◆ Exercise directions ◆
Return, word for word, everything from the line containing "The image size is (1568, 715)." down to the line containing "tap(1110, 690)", with both of those lines included.

====== Available records

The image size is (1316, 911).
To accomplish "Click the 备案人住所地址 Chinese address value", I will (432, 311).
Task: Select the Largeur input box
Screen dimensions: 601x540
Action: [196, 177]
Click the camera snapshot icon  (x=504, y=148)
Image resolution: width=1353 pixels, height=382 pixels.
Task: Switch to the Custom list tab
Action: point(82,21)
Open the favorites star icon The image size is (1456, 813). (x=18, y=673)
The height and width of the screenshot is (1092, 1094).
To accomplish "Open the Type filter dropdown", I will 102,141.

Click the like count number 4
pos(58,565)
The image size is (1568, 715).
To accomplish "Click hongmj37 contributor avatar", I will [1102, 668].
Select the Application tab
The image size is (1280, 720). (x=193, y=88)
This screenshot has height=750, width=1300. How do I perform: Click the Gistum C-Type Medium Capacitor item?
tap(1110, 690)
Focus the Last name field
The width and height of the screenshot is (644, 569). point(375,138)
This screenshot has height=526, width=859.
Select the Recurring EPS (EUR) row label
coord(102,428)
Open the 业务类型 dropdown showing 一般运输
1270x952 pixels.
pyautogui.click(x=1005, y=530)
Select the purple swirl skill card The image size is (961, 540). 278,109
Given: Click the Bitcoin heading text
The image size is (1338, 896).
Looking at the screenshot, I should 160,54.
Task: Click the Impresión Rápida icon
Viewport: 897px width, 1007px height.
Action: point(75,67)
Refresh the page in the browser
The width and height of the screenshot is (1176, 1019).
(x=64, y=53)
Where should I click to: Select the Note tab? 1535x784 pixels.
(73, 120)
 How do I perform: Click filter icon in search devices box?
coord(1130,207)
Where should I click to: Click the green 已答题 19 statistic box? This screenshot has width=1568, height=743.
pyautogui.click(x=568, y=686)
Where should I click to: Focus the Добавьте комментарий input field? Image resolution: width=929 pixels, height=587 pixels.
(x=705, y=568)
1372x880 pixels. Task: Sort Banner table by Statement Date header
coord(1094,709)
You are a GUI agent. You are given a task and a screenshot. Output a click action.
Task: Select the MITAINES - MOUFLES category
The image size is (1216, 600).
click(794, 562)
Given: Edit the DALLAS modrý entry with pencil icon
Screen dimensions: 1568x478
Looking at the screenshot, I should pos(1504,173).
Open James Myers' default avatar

============

◆ Answer to the problem ◆
The image size is (1568, 715).
To accomplish "Click hongmj37 contributor avatar", I will [1102, 668].
Select the Application tab
The image size is (1280, 720). (x=193, y=88)
This screenshot has height=750, width=1300. How do I perform: Click the Gistum C-Type Medium Capacitor item?
tap(1110, 690)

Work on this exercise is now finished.